杀青后的第三天,文初宁订了回港城的机票。

苏落送她去机场。

车平稳地行驶在高速上。文初宁一直握着她的手,指腹轻轻摩挲着她的指节,像是要把这个触感记住。

苏落单手扶着方向盘,偶尔侧目看她一眼。

快到了,文初宁忽然开口:

“落落。”

“嗯?”

“你会想我吗?”

她没有看他,目光落在窗外飞速后退的景色上。但耳朵微微竖起,等着那个答案。

苏落说:

“会。”

文初宁的嘴角勾起一个弧度。

苏落又说:

“每天都会。”

文初宁转过头,眼睛亮晶晶地看着她。

“那我每天给你打电话。”

苏落点头:

“好。
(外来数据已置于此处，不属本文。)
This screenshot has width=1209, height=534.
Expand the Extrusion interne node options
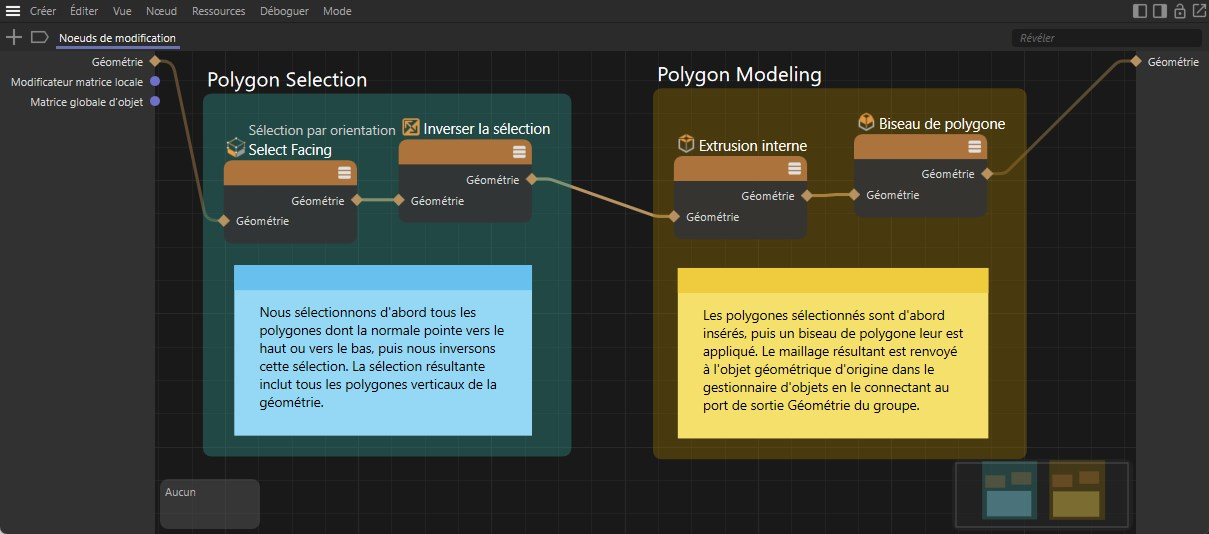coord(794,168)
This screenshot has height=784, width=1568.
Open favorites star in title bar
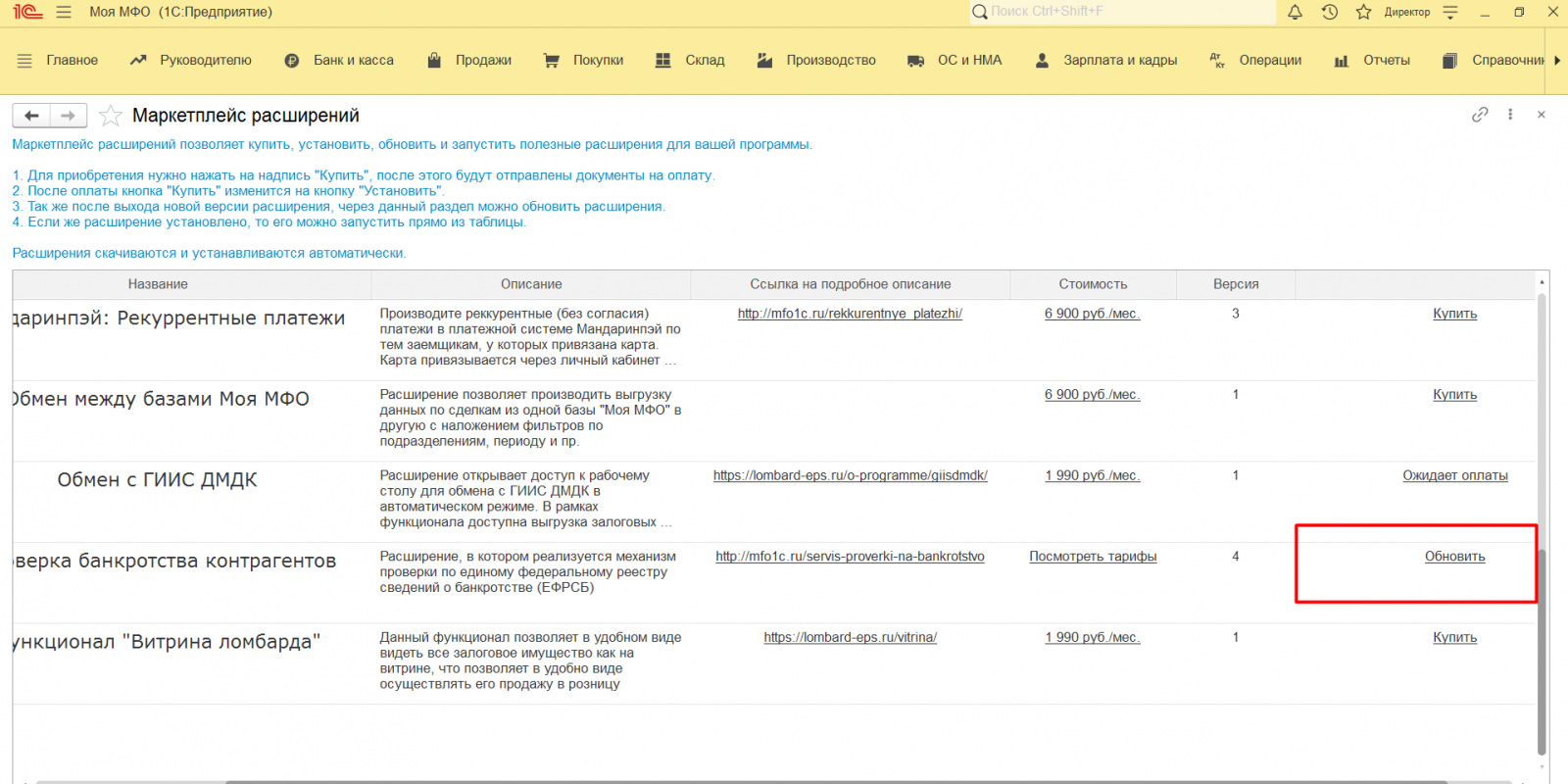point(1363,12)
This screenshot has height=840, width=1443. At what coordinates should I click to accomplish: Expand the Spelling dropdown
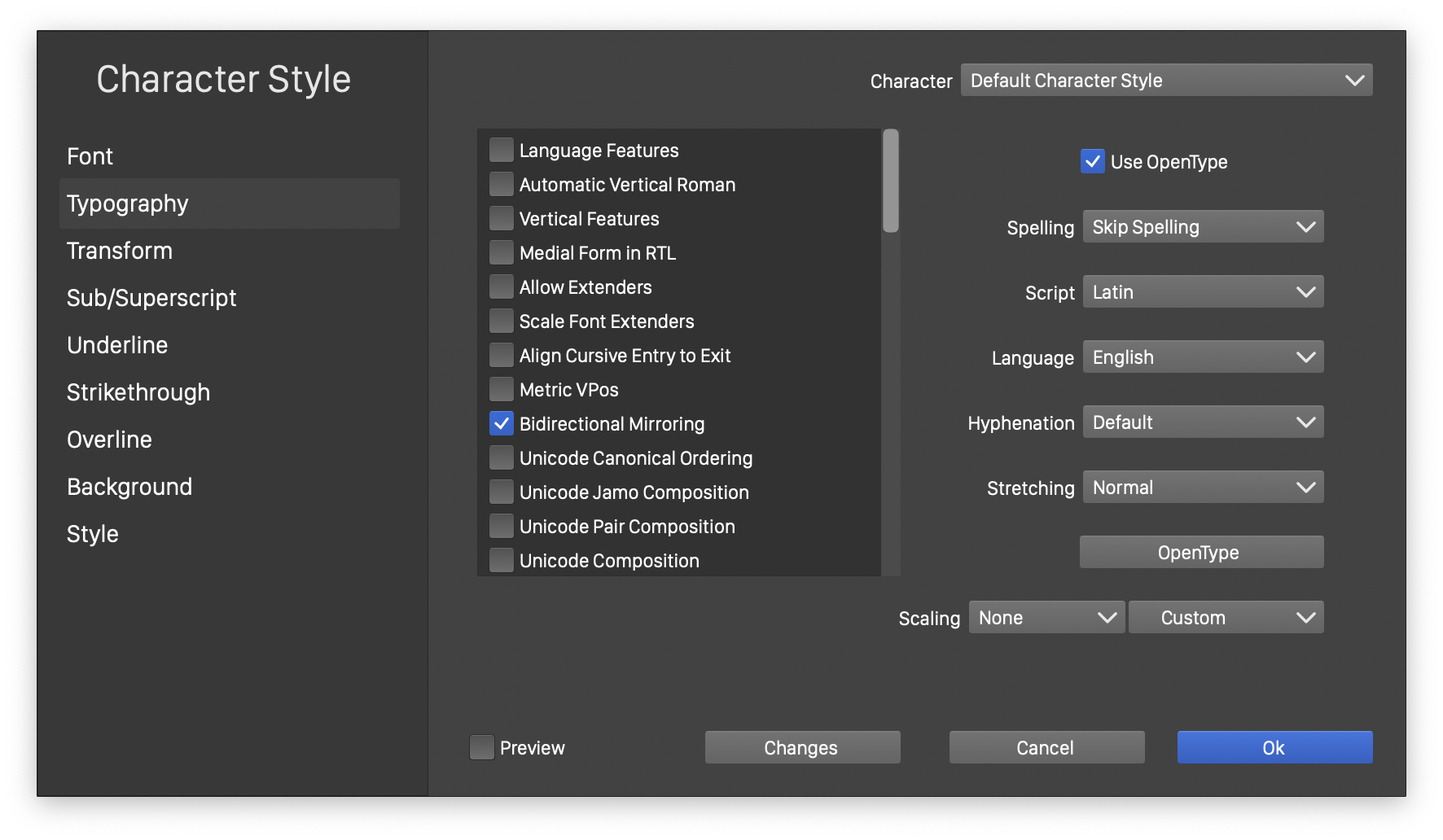1203,227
”

---

车停在出发层。

两个人谁都没动。

文初宁握着她的手,很紧。

苏落也没催她。

沉默在车厢里流淌,带着一点潮湿的气息。

最后是文初宁先松开手。

她倾身过去,在她唇角落下一个吻。

“等我回来。”

苏落看着她:

“好。”

文初宁下车,走了几步,又回头。

苏落还坐在车里,隔着挡风玻璃看着她。

文初宁挥了挥手,转身走进航站楼。

苏落看着她的背影消失在自动门后,在车里坐了很久。

然后她发动车子,汇入车流。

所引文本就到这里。